Problem description:
All of the entries must be duplicated exactly.

Records supplied:
○ ○ ○
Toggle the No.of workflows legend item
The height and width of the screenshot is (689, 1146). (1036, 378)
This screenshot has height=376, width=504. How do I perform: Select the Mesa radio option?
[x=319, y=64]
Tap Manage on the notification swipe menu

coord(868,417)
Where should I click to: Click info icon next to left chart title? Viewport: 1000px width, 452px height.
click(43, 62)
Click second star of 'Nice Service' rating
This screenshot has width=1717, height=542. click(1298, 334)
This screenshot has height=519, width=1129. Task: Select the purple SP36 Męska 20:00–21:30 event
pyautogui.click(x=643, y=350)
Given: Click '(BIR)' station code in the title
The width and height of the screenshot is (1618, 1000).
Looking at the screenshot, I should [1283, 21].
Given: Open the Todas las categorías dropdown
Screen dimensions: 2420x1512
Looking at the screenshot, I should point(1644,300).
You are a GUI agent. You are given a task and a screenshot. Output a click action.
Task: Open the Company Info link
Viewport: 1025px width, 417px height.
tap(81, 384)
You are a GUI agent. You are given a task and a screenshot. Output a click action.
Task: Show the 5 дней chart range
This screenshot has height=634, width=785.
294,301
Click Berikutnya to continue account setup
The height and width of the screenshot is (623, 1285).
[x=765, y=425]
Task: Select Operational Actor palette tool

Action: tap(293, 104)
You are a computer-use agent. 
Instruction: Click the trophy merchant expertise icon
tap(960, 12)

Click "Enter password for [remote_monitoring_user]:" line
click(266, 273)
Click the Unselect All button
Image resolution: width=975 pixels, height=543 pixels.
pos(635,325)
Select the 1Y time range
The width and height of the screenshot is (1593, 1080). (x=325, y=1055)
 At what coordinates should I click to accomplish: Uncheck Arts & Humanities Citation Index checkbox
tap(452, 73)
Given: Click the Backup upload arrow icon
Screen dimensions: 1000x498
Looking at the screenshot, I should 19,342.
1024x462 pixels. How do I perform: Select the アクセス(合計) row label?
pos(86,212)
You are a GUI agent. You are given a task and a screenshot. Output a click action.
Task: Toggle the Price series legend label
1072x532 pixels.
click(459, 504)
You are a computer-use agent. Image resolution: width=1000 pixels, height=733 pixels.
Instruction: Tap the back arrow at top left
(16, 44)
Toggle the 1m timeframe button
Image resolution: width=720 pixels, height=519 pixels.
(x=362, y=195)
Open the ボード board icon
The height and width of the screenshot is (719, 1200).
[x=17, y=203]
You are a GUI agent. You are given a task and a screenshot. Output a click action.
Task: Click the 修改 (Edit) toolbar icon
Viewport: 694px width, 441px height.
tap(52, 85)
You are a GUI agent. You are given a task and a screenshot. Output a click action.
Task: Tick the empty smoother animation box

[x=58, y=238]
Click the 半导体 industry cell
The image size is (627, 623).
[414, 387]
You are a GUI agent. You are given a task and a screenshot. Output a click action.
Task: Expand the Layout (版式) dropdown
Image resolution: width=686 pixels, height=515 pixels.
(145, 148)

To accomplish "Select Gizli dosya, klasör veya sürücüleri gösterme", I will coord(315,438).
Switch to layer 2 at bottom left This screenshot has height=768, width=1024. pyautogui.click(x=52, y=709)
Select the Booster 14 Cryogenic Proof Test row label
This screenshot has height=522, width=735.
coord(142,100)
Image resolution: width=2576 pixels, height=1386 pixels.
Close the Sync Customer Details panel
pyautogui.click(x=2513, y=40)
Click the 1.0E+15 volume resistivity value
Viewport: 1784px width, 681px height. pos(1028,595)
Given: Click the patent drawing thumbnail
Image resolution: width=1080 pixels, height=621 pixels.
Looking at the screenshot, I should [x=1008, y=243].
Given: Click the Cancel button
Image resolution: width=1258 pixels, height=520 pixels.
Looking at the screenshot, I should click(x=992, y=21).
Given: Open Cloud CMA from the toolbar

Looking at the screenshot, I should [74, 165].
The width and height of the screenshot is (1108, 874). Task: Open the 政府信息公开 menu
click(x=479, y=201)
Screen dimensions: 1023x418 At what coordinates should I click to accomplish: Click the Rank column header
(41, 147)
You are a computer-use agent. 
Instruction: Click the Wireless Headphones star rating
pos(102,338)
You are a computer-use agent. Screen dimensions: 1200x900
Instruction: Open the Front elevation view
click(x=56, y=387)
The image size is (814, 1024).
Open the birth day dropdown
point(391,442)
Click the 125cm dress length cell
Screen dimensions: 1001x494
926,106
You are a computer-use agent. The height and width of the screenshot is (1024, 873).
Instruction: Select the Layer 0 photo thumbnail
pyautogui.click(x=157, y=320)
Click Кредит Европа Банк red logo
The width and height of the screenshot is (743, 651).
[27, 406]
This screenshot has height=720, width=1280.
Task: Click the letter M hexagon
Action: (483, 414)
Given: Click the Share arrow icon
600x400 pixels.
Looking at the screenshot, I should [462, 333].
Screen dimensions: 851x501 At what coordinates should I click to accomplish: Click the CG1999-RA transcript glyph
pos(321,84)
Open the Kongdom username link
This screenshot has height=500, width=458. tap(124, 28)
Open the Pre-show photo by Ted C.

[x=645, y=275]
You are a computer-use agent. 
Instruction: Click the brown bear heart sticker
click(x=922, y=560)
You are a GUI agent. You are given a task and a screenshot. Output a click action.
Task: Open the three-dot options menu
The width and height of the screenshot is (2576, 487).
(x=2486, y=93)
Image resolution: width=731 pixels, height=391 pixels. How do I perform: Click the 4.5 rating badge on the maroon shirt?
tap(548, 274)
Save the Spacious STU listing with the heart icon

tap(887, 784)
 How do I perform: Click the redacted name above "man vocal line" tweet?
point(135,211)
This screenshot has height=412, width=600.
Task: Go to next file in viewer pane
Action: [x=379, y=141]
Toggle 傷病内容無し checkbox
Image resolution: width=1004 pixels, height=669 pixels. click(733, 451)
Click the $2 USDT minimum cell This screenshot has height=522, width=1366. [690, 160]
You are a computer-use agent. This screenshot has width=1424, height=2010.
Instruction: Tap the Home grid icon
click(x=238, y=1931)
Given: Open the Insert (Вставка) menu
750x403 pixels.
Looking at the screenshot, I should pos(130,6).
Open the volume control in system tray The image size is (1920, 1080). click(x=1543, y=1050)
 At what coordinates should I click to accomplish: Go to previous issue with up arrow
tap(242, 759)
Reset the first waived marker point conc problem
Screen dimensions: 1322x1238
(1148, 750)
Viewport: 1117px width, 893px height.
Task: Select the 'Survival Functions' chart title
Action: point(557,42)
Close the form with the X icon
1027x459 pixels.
○ ○ ○
Written reply:
Toggle the No.of workflows legend item
The height and width of the screenshot is (689, 1146). (1036, 378)
This screenshot has height=376, width=504. How do I perform: Select the Mesa radio option?
[x=319, y=64]
Tap Manage on the notification swipe menu

coord(868,417)
Where should I click to: Click info icon next to left chart title? Viewport: 1000px width, 452px height.
click(43, 62)
Click second star of 'Nice Service' rating
This screenshot has width=1717, height=542. click(1298, 334)
This screenshot has height=519, width=1129. Task: Select the purple SP36 Męska 20:00–21:30 event
pyautogui.click(x=643, y=350)
Given: Click '(BIR)' station code in the title
The width and height of the screenshot is (1618, 1000).
Looking at the screenshot, I should [1283, 21].
Given: Open the Todas las categorías dropdown
Screen dimensions: 2420x1512
Looking at the screenshot, I should point(1644,300).
You are a GUI agent. You are given a task and a screenshot. Output a click action.
Task: Open the Company Info link
Viewport: 1025px width, 417px height.
tap(81, 384)
You are a GUI agent. You are given a task and a screenshot. Output a click action.
Task: Show the 5 дней chart range
This screenshot has height=634, width=785.
294,301
Click Berikutnya to continue account setup
The height and width of the screenshot is (623, 1285).
[x=765, y=425]
Task: Select Operational Actor palette tool

Action: tap(293, 104)
You are a computer-use agent. 
Instruction: Click the trophy merchant expertise icon
tap(960, 12)

Click "Enter password for [remote_monitoring_user]:" line
click(266, 273)
Click the Unselect All button
Image resolution: width=975 pixels, height=543 pixels.
pos(635,325)
Select the 1Y time range
The width and height of the screenshot is (1593, 1080). (x=325, y=1055)
 At what coordinates should I click to accomplish: Uncheck Arts & Humanities Citation Index checkbox
tap(452, 73)
Given: Click the Backup upload arrow icon
Screen dimensions: 1000x498
Looking at the screenshot, I should 19,342.
1024x462 pixels. How do I perform: Select the アクセス(合計) row label?
pos(86,212)
You are a GUI agent. You are given a task and a screenshot. Output a click action.
Task: Toggle the Price series legend label
1072x532 pixels.
click(459, 504)
You are a computer-use agent. Image resolution: width=1000 pixels, height=733 pixels.
Instruction: Tap the back arrow at top left
(16, 44)
Toggle the 1m timeframe button
Image resolution: width=720 pixels, height=519 pixels.
(x=362, y=195)
Open the ボード board icon
The height and width of the screenshot is (719, 1200).
[x=17, y=203]
You are a GUI agent. You are given a task and a screenshot. Output a click action.
Task: Click the 修改 (Edit) toolbar icon
Viewport: 694px width, 441px height.
tap(52, 85)
You are a GUI agent. You are given a task and a screenshot. Output a click action.
Task: Tick the empty smoother animation box

[x=58, y=238]
Click the 半导体 industry cell
The image size is (627, 623).
[414, 387]
You are a GUI agent. You are given a task and a screenshot. Output a click action.
Task: Expand the Layout (版式) dropdown
Image resolution: width=686 pixels, height=515 pixels.
(145, 148)

To accomplish "Select Gizli dosya, klasör veya sürücüleri gösterme", I will coord(315,438).
Switch to layer 2 at bottom left This screenshot has height=768, width=1024. pyautogui.click(x=52, y=709)
Select the Booster 14 Cryogenic Proof Test row label
This screenshot has height=522, width=735.
coord(142,100)
Image resolution: width=2576 pixels, height=1386 pixels.
Close the Sync Customer Details panel
pyautogui.click(x=2513, y=40)
Click the 1.0E+15 volume resistivity value
Viewport: 1784px width, 681px height. pos(1028,595)
Given: Click the patent drawing thumbnail
Image resolution: width=1080 pixels, height=621 pixels.
Looking at the screenshot, I should [x=1008, y=243].
Given: Click the Cancel button
Image resolution: width=1258 pixels, height=520 pixels.
Looking at the screenshot, I should click(x=992, y=21).
Given: Open Cloud CMA from the toolbar

Looking at the screenshot, I should [74, 165].
The width and height of the screenshot is (1108, 874). Task: Open the 政府信息公开 menu
click(x=479, y=201)
Screen dimensions: 1023x418 At what coordinates should I click to accomplish: Click the Rank column header
(41, 147)
You are a computer-use agent. 
Instruction: Click the Wireless Headphones star rating
pos(102,338)
You are a computer-use agent. Screen dimensions: 1200x900
Instruction: Open the Front elevation view
click(x=56, y=387)
The image size is (814, 1024).
Open the birth day dropdown
point(391,442)
Click the 125cm dress length cell
Screen dimensions: 1001x494
926,106
You are a computer-use agent. The height and width of the screenshot is (1024, 873).
Instruction: Select the Layer 0 photo thumbnail
pyautogui.click(x=157, y=320)
Click Кредит Европа Банк red logo
The width and height of the screenshot is (743, 651).
[27, 406]
This screenshot has height=720, width=1280.
Task: Click the letter M hexagon
Action: (483, 414)
Given: Click the Share arrow icon
600x400 pixels.
Looking at the screenshot, I should [462, 333].
Screen dimensions: 851x501 At what coordinates should I click to accomplish: Click the CG1999-RA transcript glyph
pos(321,84)
Open the Kongdom username link
This screenshot has height=500, width=458. tap(124, 28)
Open the Pre-show photo by Ted C.

[x=645, y=275]
You are a computer-use agent. 
Instruction: Click the brown bear heart sticker
click(x=922, y=560)
You are a GUI agent. You are given a task and a screenshot. Output a click action.
Task: Open the three-dot options menu
The width and height of the screenshot is (2576, 487).
(x=2486, y=93)
Image resolution: width=731 pixels, height=391 pixels. How do I perform: Click the 4.5 rating badge on the maroon shirt?
tap(548, 274)
Save the Spacious STU listing with the heart icon

tap(887, 784)
 How do I perform: Click the redacted name above "man vocal line" tweet?
point(135,211)
This screenshot has height=412, width=600.
Task: Go to next file in viewer pane
Action: [x=379, y=141]
Toggle 傷病内容無し checkbox
Image resolution: width=1004 pixels, height=669 pixels. click(733, 451)
Click the $2 USDT minimum cell This screenshot has height=522, width=1366. [690, 160]
You are a computer-use agent. This screenshot has width=1424, height=2010.
Instruction: Tap the Home grid icon
click(x=238, y=1931)
Given: Open the Insert (Вставка) menu
750x403 pixels.
Looking at the screenshot, I should pos(130,6).
Open the volume control in system tray The image size is (1920, 1080). click(x=1543, y=1050)
 At what coordinates should I click to accomplish: Go to previous issue with up arrow
tap(242, 759)
Reset the first waived marker point conc problem
Screen dimensions: 1322x1238
(1148, 750)
Viewport: 1117px width, 893px height.
Task: Select the 'Survival Functions' chart title
Action: point(557,42)
Close the form with the X icon
1027x459 pixels.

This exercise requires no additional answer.